Comparing the extent and nature of unhealthy food and drink TV marketing to girls and boys across nine countries in Asia
Asia has undergone a rapid socio-economic transition that is linked to a large-scale change in dietary patterns towards high-energy and low-nutrition food products. The continent is now home to half of all overweight or obese children under five.
Food and beverage consumption is shaped by environment, including exposure to food advertising, such as television marketing. Targeted advertisements of unhealthy food and beverages can contribute to a poor diet and increased exposure to non-communicable disease (NCD) risk factors such as obesity. Regulations on food marketing vary widely across Asia, and several countries have no restrictions on promoting unhealthy products to children and adolescents.
Evidence is needed across countries on the extent and nature of food and non-alcoholic beverage advertising and television marketing. Another research gap exists in understanding portrayals of gender in marketing campaigns and how these affect the dietary behaviour of girls and boys in various countries.

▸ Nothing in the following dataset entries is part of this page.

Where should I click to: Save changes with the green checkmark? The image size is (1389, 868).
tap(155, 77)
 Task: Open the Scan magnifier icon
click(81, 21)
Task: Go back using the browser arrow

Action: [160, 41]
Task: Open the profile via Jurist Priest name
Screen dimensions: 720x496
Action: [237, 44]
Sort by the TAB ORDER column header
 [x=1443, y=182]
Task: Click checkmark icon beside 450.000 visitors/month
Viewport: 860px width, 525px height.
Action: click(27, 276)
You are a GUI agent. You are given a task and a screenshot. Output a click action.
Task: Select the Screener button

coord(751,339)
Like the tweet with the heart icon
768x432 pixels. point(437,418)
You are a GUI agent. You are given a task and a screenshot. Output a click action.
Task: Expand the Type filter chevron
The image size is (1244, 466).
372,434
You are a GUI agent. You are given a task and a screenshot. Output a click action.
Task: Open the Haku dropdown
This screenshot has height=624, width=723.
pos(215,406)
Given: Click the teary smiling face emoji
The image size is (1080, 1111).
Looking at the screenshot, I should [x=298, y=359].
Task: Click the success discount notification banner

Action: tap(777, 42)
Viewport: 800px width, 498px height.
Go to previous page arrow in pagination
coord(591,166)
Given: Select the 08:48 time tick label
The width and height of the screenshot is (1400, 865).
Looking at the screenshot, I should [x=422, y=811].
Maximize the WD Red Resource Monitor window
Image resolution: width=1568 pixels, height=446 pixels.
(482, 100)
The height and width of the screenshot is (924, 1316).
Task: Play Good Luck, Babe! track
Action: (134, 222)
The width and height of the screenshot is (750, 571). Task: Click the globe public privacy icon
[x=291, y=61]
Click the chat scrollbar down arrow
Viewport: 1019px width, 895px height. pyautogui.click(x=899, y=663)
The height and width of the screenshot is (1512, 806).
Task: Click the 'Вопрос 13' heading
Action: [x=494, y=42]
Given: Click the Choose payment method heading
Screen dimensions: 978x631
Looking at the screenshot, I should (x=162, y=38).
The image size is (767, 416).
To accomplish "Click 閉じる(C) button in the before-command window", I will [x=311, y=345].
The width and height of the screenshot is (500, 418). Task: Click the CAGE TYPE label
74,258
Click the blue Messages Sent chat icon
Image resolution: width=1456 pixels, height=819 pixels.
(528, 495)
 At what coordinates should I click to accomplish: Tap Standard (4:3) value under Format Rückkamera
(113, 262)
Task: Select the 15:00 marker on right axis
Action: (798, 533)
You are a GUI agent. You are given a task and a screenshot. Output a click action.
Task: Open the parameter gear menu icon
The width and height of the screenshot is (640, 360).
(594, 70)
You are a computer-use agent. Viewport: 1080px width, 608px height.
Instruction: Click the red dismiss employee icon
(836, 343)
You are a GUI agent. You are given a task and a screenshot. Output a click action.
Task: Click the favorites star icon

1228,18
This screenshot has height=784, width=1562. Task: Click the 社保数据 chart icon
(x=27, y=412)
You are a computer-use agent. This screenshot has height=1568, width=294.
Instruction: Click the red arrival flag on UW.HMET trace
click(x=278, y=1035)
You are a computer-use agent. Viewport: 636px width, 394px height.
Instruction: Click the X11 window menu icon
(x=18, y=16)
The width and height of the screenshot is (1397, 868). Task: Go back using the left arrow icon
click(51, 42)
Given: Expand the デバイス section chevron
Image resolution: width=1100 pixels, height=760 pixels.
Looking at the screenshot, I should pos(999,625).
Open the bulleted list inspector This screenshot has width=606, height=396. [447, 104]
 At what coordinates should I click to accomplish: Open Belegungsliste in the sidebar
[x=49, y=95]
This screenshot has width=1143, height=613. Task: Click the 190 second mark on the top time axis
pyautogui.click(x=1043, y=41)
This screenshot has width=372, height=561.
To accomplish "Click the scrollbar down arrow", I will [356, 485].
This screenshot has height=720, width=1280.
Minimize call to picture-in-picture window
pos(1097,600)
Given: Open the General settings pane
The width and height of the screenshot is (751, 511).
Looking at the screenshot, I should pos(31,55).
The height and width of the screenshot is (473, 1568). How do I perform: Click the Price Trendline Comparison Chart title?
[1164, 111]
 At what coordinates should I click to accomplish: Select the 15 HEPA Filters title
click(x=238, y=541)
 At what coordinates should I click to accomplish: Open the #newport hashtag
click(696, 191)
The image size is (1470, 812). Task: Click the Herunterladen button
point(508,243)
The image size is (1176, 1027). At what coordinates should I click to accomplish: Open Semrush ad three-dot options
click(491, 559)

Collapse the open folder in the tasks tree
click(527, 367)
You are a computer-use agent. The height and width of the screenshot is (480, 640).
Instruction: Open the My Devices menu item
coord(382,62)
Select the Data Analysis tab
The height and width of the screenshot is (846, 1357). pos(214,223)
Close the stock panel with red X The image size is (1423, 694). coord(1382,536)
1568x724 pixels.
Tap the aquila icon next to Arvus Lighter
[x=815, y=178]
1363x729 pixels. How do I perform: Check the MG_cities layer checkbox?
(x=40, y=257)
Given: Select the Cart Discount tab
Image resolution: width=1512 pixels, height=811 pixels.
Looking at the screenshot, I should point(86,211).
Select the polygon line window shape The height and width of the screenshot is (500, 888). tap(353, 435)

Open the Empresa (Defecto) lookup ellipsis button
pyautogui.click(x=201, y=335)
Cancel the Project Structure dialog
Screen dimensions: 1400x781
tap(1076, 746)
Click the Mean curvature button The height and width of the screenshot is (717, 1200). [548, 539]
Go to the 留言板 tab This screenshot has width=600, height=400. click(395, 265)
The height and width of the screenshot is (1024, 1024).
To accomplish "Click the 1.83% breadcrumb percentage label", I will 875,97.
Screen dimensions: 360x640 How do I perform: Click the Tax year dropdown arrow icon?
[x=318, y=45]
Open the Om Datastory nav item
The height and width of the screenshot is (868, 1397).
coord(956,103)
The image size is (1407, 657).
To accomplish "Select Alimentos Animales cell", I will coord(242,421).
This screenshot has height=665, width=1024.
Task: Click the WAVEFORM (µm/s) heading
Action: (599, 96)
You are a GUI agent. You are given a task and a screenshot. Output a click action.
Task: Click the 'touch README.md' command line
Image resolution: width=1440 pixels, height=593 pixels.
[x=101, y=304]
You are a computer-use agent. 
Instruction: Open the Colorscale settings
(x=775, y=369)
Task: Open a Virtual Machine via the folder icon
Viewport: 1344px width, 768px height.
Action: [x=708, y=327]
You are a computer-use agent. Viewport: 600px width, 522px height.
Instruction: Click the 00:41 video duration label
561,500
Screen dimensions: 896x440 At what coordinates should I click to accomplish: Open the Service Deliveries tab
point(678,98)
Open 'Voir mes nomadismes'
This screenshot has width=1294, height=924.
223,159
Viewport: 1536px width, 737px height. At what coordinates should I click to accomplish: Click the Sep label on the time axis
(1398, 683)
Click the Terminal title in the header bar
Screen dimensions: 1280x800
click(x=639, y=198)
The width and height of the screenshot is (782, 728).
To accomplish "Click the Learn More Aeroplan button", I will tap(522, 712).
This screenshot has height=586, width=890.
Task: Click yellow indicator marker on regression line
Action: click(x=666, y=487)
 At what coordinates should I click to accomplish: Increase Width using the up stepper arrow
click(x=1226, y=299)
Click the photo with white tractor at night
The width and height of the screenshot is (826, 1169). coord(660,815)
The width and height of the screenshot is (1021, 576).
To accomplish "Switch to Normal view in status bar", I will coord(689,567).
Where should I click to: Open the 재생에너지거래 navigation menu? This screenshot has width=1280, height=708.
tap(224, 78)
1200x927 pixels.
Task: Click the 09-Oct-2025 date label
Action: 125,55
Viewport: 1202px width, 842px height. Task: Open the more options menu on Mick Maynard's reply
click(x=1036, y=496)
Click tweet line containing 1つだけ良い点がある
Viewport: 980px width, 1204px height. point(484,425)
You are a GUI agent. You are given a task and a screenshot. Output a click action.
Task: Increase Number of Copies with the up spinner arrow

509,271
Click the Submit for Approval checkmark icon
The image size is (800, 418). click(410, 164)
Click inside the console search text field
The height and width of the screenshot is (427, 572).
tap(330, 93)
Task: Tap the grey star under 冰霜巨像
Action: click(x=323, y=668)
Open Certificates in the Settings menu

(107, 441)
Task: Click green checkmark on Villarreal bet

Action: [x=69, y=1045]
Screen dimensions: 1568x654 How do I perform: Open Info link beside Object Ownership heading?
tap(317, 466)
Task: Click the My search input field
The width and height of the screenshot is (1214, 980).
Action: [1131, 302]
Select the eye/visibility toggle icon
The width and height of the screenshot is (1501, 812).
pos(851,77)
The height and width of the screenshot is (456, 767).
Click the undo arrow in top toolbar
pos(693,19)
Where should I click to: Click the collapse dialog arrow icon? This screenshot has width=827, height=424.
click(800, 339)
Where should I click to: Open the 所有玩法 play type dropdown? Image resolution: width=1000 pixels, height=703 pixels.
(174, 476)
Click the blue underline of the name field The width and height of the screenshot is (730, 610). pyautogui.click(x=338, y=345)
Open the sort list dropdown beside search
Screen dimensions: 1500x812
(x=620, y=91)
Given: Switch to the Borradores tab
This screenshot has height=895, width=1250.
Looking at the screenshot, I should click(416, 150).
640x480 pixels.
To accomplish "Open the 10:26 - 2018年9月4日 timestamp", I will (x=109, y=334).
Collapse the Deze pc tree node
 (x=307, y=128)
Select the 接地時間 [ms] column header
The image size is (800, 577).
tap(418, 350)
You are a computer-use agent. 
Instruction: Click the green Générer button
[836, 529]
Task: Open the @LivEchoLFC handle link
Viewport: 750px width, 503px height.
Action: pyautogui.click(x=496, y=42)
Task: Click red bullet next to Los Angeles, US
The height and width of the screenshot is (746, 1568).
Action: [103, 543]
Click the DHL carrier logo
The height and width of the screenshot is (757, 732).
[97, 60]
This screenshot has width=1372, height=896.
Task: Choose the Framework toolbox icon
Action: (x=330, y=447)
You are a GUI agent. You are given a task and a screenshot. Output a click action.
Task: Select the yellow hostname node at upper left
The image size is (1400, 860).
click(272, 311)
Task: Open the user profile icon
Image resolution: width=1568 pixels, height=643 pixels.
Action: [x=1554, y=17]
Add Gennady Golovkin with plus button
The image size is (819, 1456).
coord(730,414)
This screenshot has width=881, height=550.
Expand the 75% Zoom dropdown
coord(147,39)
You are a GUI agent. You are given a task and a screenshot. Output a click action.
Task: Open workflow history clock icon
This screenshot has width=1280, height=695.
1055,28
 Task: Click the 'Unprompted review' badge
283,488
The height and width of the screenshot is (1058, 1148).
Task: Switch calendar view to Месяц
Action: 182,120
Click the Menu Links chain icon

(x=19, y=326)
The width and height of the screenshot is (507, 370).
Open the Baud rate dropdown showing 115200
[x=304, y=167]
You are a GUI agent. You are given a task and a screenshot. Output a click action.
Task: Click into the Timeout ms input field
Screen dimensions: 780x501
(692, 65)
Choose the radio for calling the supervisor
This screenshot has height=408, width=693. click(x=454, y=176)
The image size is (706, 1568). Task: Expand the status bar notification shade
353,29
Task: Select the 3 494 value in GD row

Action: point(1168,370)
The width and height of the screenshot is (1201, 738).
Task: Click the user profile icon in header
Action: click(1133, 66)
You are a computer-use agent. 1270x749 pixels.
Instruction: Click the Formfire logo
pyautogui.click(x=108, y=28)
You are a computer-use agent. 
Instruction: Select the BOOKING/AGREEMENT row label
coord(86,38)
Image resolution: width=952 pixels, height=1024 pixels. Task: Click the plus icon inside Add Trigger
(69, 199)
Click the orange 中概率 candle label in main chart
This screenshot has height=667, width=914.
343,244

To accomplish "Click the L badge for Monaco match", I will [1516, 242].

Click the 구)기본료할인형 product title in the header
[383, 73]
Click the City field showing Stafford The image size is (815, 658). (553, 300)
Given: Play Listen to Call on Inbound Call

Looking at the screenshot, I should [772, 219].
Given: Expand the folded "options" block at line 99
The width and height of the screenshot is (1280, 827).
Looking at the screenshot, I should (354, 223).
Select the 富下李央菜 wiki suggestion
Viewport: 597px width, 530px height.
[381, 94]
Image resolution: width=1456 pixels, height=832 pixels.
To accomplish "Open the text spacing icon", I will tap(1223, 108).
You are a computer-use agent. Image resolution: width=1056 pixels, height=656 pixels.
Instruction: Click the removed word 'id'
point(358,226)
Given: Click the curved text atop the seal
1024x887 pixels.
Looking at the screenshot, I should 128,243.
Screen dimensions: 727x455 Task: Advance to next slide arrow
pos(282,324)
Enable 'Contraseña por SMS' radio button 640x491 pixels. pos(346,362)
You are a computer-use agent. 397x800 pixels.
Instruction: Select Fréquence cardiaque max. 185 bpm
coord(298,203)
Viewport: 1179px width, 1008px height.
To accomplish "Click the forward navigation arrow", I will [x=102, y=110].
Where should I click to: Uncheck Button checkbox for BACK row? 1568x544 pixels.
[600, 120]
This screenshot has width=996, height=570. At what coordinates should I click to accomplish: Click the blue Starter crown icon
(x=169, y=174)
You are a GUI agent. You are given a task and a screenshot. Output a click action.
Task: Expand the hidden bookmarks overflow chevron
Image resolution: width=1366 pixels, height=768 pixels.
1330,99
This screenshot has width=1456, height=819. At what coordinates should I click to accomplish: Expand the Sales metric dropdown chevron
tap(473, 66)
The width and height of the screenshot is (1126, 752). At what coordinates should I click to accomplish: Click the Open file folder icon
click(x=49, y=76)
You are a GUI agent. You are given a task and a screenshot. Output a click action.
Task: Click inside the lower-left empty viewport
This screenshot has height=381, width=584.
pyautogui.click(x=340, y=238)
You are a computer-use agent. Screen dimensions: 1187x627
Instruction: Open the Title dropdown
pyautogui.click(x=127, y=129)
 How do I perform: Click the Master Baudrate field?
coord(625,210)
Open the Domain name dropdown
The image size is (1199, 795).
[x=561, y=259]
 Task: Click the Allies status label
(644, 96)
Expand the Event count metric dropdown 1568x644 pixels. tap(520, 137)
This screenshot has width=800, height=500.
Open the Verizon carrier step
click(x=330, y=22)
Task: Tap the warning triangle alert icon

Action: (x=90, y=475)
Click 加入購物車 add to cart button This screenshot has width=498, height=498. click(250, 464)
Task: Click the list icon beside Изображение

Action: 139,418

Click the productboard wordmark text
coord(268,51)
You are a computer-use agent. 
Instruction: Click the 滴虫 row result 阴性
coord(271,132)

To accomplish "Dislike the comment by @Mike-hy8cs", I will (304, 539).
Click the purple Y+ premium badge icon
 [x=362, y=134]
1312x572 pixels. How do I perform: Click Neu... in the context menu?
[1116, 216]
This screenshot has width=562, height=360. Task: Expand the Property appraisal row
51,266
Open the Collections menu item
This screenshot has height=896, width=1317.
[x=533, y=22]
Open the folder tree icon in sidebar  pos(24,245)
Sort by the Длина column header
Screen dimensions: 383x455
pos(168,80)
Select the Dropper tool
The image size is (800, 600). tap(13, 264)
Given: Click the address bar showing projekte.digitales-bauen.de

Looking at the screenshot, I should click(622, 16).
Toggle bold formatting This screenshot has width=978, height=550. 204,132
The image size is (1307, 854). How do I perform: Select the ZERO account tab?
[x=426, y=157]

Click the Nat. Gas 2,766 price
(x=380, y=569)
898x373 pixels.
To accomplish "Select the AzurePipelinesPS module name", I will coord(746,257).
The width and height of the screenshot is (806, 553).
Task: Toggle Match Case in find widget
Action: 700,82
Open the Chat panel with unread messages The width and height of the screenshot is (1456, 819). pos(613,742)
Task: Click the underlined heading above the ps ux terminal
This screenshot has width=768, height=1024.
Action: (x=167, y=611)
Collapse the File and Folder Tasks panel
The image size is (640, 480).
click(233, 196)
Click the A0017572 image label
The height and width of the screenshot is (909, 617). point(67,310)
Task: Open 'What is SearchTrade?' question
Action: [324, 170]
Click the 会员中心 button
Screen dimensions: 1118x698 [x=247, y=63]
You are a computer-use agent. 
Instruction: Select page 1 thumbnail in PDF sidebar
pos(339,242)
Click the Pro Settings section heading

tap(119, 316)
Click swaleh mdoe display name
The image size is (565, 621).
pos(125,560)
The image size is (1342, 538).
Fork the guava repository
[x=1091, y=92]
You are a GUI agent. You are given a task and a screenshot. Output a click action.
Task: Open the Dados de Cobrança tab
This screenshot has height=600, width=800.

The International Network for Food and Obesity/Non-communicable diseases research, monitoring, and action support (INFORMAS) is a global network of public interest organizations and researchers that monitor and support actions to increase healthy food environments. Their protocol on food promotion will be applied across nine countries, namely Bangladesh, China, India, Malaysia, Mongolia, Nepal, Philippines, Sri Lanka, and Vietnam. The results of the study will inform and strengthen policies related to unhealthy food advertising to children in Asian countries. The collaborative network will also promote shared exploration of other research needs that will develop a better understanding of media and messaging that is used to influence food consumption among children in Asia.